Mama was a teetotaler, prolife, conservative who believed in equal opportunity for anyone who would do the work, but also worked to help others. She and Daddy stopped to “early vote” on the way to see the chest surgeon – just in case her surgery was scheduled before the election a few weeks away. She was semi-famous in her hometown as the food demonstration lady at the local Wal-Mart, the one who handed out samples and root beer floats. She won awards at work for leading fund raising and selling at the store, and ran the early morning Senior Citizens Bingo. Most of all, she was the best “Grandmama” in the world.
As Daddy pushed her wheelchair into the hospital for what turned out to be her last admission, she suddenly looked up at the people around her and said, “I have the best insurance in the world: Jesus Christ!”

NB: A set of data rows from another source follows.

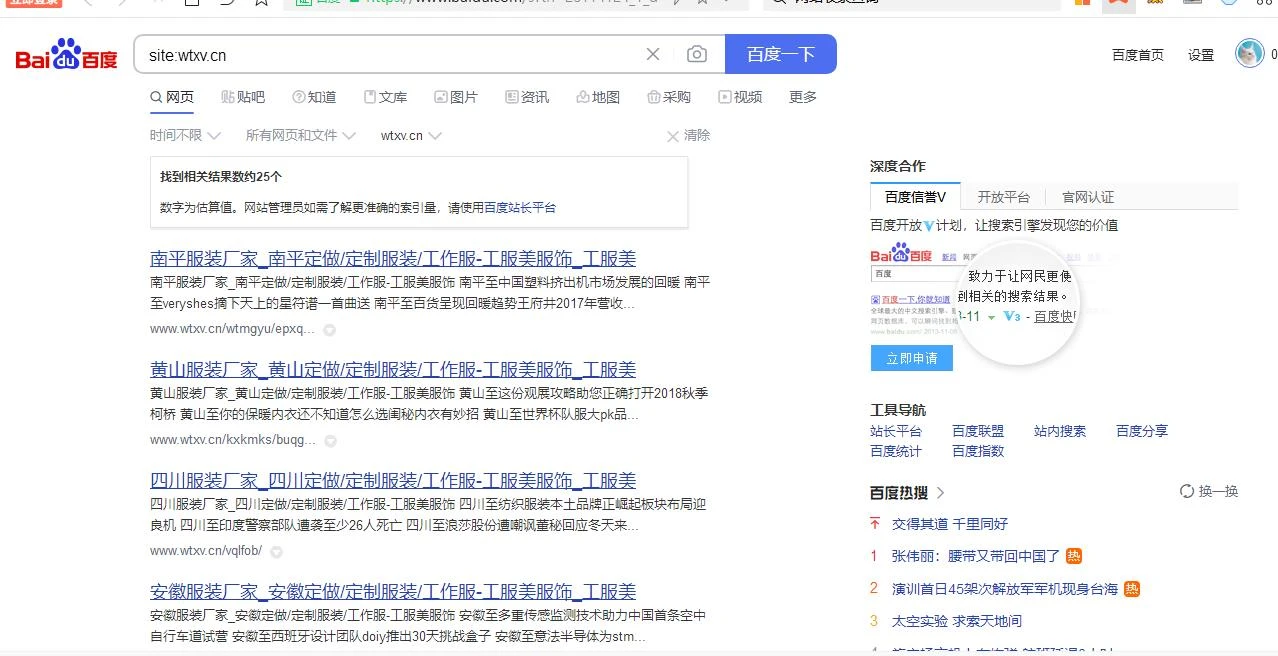Expand the 所有网页和文件 filter dropdown
Screen dimensions: 1278x656
[x=300, y=136]
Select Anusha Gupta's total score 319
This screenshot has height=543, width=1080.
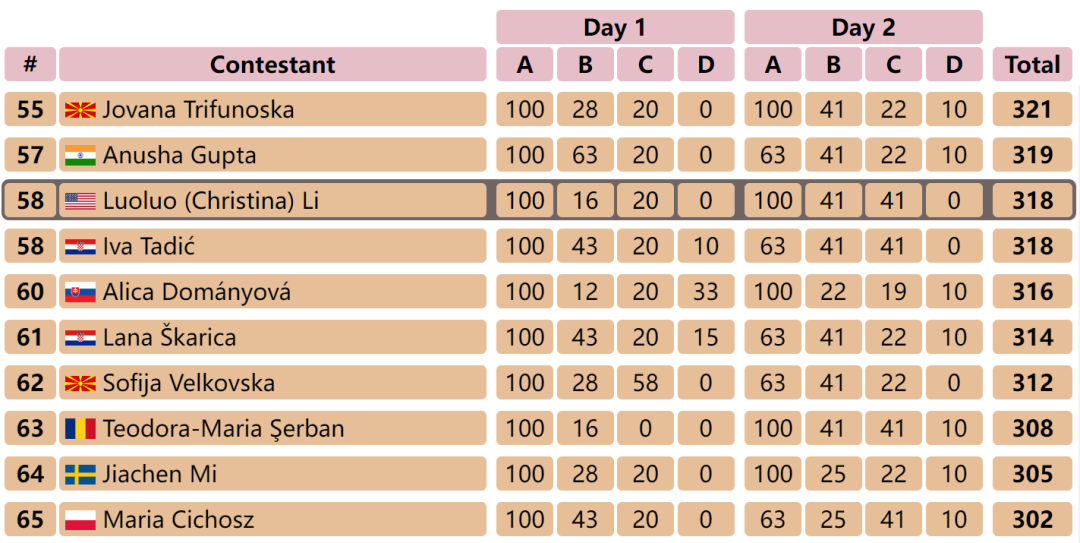1032,155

It turned out that she was suffering a series of strokes that would steal her ability to do even basic self-care and make her delirious most of the time. Daddy, my sister or I took turns to be with her most of the time; feeding her, helping with her baths and trying to help her control her pain. I wasn’t always patient and I’m afraid that I preached a few of the lessons I learned from her, back at her. But I was better at doing what I could for her than I would have ever thought.
In spite of what I knew of her condition and prognosis, Mama’s death was totally unexpected. Evidently, she had her final stroke while in the MRI, as I sat at the head of the machine, singing to her and trying to keep her (both of us) calm.
I’ve often heard people say that they wouldn’t want to be a burden to their children. Needing someone else to feed us and wipe our chin when we can’t hold the spoon, much less assist us in performing much more intimate acts of hygiene, seems to be the worst thing we can imagine.
I’ve never had a good answer for patients or family members when they express this fear to me. Now, I know that the worst thing that I can imagine is living the rest of my life without having fed Mama, washed her, and rubbed her back on that last day.
The faith that she and Daddy surrounded me with as a child makes me sure that Mama is in heaven. But it’s the memories of caring for her those last few days that let me live here on earth knowing that I loved her as best I could when I could. Mama’s last lesson was that we owe it to our loved ones to allow them to care for us, for their sakes.